- Task list:
• a. In the Brexit transition piece, in what month and year does the UK officially leave the EU?
• b. Reproduce the Brexit transition piece from "Predictably, right-wing Tory" to "means EU law.".
• c. List every person the Brexit transition piece mentions by name.

We might call this moment in British politics a “transition period”—a time when fudge and delusion transform, painfully, into concrete and reality. It could, if you prefer, even be termed an “implementation period,” in which the demands of real-life politics, hidden for so long beneath bombastic rhetoric, finally reach fruition. Brexit's phase two reckoning has begun.
The current row over the transition is not, of course, simply a contest of language. It has even transcended a wider tussle between the European Union's idea of an unfinished Brexit that needs to be negotiated in a “transition period,” and the government's fanciful notion that the final deal will be wrapped up in just eight months and then ratified and delivered during an “implementation period.” It is really a series of radical gulfs between two sides, and two sets of expectations. The government and the EU; Tory pragmatists and fundamentalists; and most unbridgeable of all, fantasy and reality.
At the centre of the domestic storm over transition is, inevitably, Brexit Secretary David Davis. Following on from his Commons select committee appearance, where he laughed off his previous delusion about the UK's potential for signing trade deals before Brexit, he delivered a speech last Friday reiterating the government's commitment to a standstill period after we have officially left the EU in March 2019. That such a speech had to be made at all, after the Prime Minister's Florence speech last September, demonstrates the level of obfuscation that has permeated both government and the general debate. In the event, it spelled out Theresa May's earlier concessions and cemented her delusions.
The concessions, to be clear, are that we will continue to abide by the full body of EU law for the duration of the transition, but without a formal role in influencing and deciding EU policy. All four freedoms will remain, and so will the effects of the customs union (more on that later). Much else that he said was nonsense.
“If Brexit means Brexit, EU law means EU law”First, Davis re-asserted that we would need the transition period to “ratify” the final deal, rather than the self-evident truth that we will instead be negotiating it. Second, Davis talked about finalising global trade agreements during the transition period. But these will not happen in the short term (or probably ever), for numerous reasons. To take one, owing to limited time the government will be compelled to focus on the deal with the EU, with no possibility of moonlighting.
Third, and most significantly, Davis asserted that international agreements conducted through the EU must continue to stand during the transition. He conceded, magnanimously, that this would require the consent of the EU and the relevant third countries, but gave no indication at all of how complex that process would be. For his part, EU negotiator Michel Barnier has insisted that we will fall out of third-party agreements at the start of the transition, and only be bound by our obligations.
Predictably, right-wing Tory outrage has not centred on the delusions but the concessions—chiefly, the full prolongation of the EU acquis during the transition, our requirement to implement new EU rules, and our absence from decision-making processes.
The EU has been clear since last April's guidelines that this must be the price of any transition, but repeated statements were drowned out by the noise of those who refused to hear them. Thus Davis now protests, hopelessly, that there must be ways to dispute new laws if they are “deemed to run contrary to our interests,” while May herself this week declared that EU citizens arriving in the UK during the transition period would not be granted permanent residency like those who came before—a clear breach of the EU's red line on full continuing rights, and doomed to fail. If Brexit means Brexit, EU law means EU law.

- Record extracts:
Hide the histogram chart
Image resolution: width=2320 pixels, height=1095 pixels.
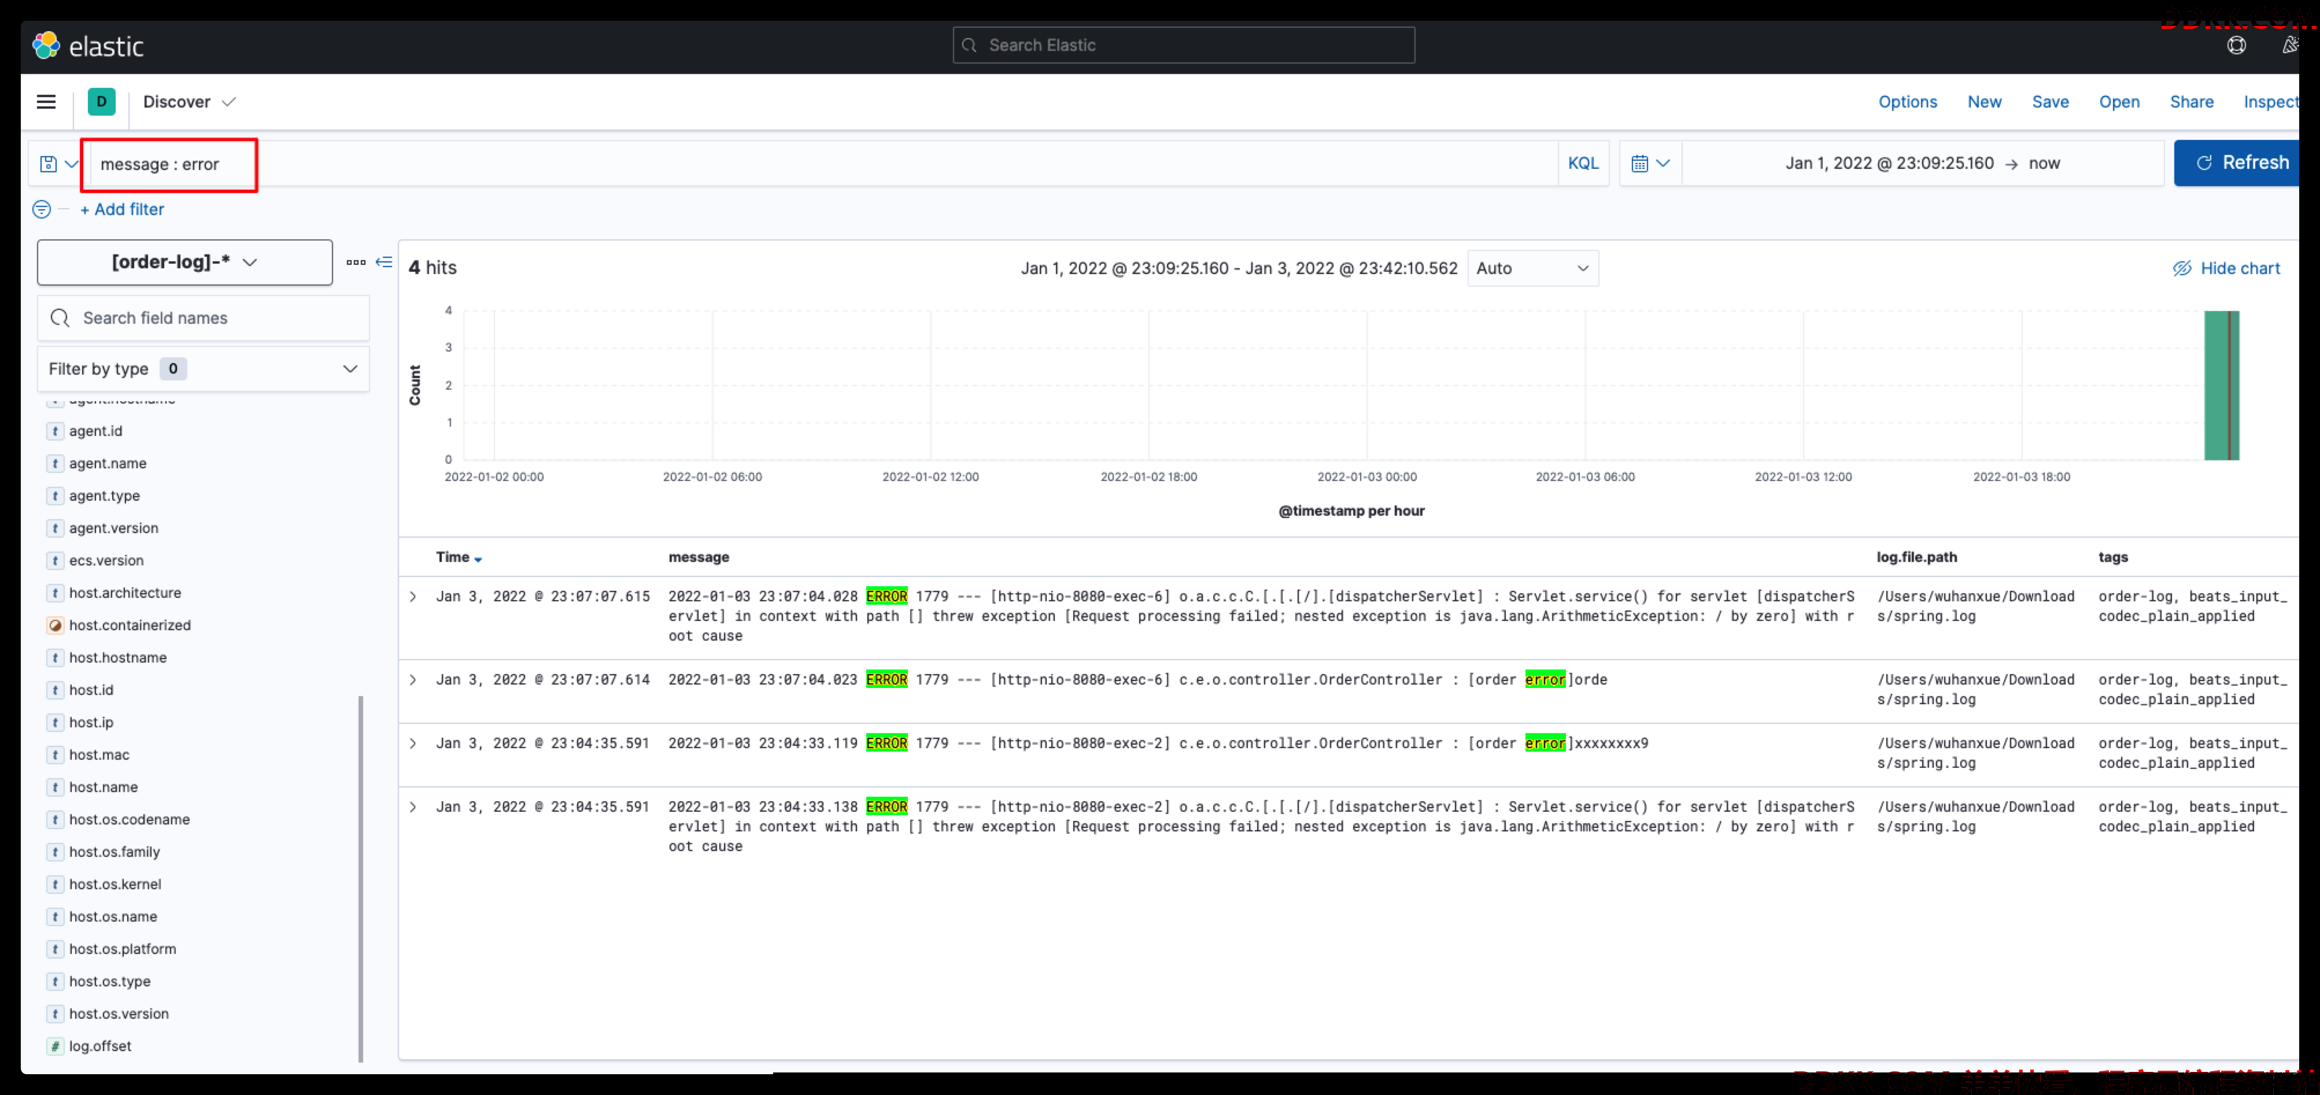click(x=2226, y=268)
...
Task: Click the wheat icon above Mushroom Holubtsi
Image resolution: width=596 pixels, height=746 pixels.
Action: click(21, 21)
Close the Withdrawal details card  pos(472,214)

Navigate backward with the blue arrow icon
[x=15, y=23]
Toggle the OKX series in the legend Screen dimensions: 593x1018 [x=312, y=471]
...
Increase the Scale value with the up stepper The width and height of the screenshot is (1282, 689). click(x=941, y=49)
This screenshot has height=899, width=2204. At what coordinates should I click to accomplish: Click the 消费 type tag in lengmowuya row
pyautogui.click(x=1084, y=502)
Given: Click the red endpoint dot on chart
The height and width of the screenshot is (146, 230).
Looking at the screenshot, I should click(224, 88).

- Solutions by task:
• a. March 2019

• b.
Predictably, right-wing Tory outrage has not centred on the delusions but the concessions—chiefly, the full prolongation of the EU acquis during the transition, our requirement to implement new EU rules, and our absence from decision-making processes.
The EU has been clear since last April's guidelines that this must be the price of any transition, but repeated statements were drowned out by the noise of those who refused to hear them. Thus Davis now protests, hopelessly, that there must be ways to dispute new laws if they are “deemed to run contrary to our interests,” while May herself this week declared that EU citizens arriving in the UK during the transition period would not be granted permanent residency like those who came before—a clear breach of the EU's red line on full continuing rights, and doomed to fail. If Brexit means Brexit, EU law means EU law.

• c. David Davis, Theresa May, Michel Barnier